Saved data entries
-*-*-

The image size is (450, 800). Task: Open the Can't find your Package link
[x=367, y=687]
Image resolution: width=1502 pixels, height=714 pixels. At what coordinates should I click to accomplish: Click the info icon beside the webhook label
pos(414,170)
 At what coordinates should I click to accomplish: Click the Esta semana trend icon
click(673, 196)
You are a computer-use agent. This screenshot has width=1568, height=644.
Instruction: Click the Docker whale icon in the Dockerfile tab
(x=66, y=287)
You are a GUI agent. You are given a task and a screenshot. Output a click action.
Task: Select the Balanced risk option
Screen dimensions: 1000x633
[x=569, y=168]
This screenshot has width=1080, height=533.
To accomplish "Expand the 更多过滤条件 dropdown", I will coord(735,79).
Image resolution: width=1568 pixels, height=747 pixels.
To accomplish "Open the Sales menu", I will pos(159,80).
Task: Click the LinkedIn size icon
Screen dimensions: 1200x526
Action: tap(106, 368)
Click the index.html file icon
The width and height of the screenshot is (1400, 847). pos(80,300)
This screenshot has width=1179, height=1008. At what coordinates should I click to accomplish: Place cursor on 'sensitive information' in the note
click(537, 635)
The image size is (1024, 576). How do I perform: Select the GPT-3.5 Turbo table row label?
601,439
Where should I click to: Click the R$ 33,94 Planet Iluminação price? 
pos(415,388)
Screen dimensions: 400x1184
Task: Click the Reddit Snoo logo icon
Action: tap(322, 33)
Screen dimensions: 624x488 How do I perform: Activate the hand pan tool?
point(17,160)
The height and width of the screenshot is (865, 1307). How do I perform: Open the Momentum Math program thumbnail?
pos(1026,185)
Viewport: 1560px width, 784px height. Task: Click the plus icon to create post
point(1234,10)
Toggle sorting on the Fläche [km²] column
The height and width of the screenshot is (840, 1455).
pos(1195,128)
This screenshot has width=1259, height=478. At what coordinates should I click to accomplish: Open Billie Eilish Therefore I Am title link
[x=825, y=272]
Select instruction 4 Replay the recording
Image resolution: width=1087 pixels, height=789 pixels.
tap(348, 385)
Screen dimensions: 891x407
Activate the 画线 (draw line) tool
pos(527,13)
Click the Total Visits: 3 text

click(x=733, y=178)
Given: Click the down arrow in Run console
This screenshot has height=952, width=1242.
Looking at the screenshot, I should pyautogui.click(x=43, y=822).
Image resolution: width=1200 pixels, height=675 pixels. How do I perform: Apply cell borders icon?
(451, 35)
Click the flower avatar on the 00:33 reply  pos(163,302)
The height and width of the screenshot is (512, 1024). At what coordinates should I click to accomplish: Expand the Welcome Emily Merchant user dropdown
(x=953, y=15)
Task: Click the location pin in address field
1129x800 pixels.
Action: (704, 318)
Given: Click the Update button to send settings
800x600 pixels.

-*-*-

== Job ==
Reproduce every line of the data above with no changes of any kind.

== Result of this task ==
The image size is (450, 800). Task: Open the Can't find your Package link
[x=367, y=687]
Image resolution: width=1502 pixels, height=714 pixels. At what coordinates should I click to accomplish: Click the info icon beside the webhook label
pos(414,170)
 At what coordinates should I click to accomplish: Click the Esta semana trend icon
click(673, 196)
You are a computer-use agent. This screenshot has width=1568, height=644.
Instruction: Click the Docker whale icon in the Dockerfile tab
(x=66, y=287)
You are a GUI agent. You are given a task and a screenshot. Output a click action.
Task: Select the Balanced risk option
Screen dimensions: 1000x633
[x=569, y=168]
This screenshot has width=1080, height=533.
To accomplish "Expand the 更多过滤条件 dropdown", I will coord(735,79).
Image resolution: width=1568 pixels, height=747 pixels.
To accomplish "Open the Sales menu", I will pos(159,80).
Task: Click the LinkedIn size icon
Screen dimensions: 1200x526
Action: tap(106, 368)
Click the index.html file icon
The width and height of the screenshot is (1400, 847). pos(80,300)
This screenshot has width=1179, height=1008. At what coordinates should I click to accomplish: Place cursor on 'sensitive information' in the note
click(537, 635)
The image size is (1024, 576). How do I perform: Select the GPT-3.5 Turbo table row label?
601,439
Where should I click to: Click the R$ 33,94 Planet Iluminação price? 
pos(415,388)
Screen dimensions: 400x1184
Task: Click the Reddit Snoo logo icon
Action: tap(322, 33)
Screen dimensions: 624x488 How do I perform: Activate the hand pan tool?
point(17,160)
The height and width of the screenshot is (865, 1307). How do I perform: Open the Momentum Math program thumbnail?
pos(1026,185)
Viewport: 1560px width, 784px height. Task: Click the plus icon to create post
point(1234,10)
Toggle sorting on the Fläche [km²] column
The height and width of the screenshot is (840, 1455).
pos(1195,128)
This screenshot has width=1259, height=478. At what coordinates should I click to accomplish: Open Billie Eilish Therefore I Am title link
[x=825, y=272]
Select instruction 4 Replay the recording
Image resolution: width=1087 pixels, height=789 pixels.
tap(348, 385)
Screen dimensions: 891x407
Activate the 画线 (draw line) tool
pos(527,13)
Click the Total Visits: 3 text

click(x=733, y=178)
Given: Click the down arrow in Run console
This screenshot has height=952, width=1242.
Looking at the screenshot, I should pyautogui.click(x=43, y=822).
Image resolution: width=1200 pixels, height=675 pixels. How do I perform: Apply cell borders icon?
(451, 35)
Click the flower avatar on the 00:33 reply  pos(163,302)
The height and width of the screenshot is (512, 1024). At what coordinates should I click to accomplish: Expand the Welcome Emily Merchant user dropdown
(x=953, y=15)
Task: Click the location pin in address field
1129x800 pixels.
Action: (704, 318)
Given: Click the Update button to send settings
800x600 pixels.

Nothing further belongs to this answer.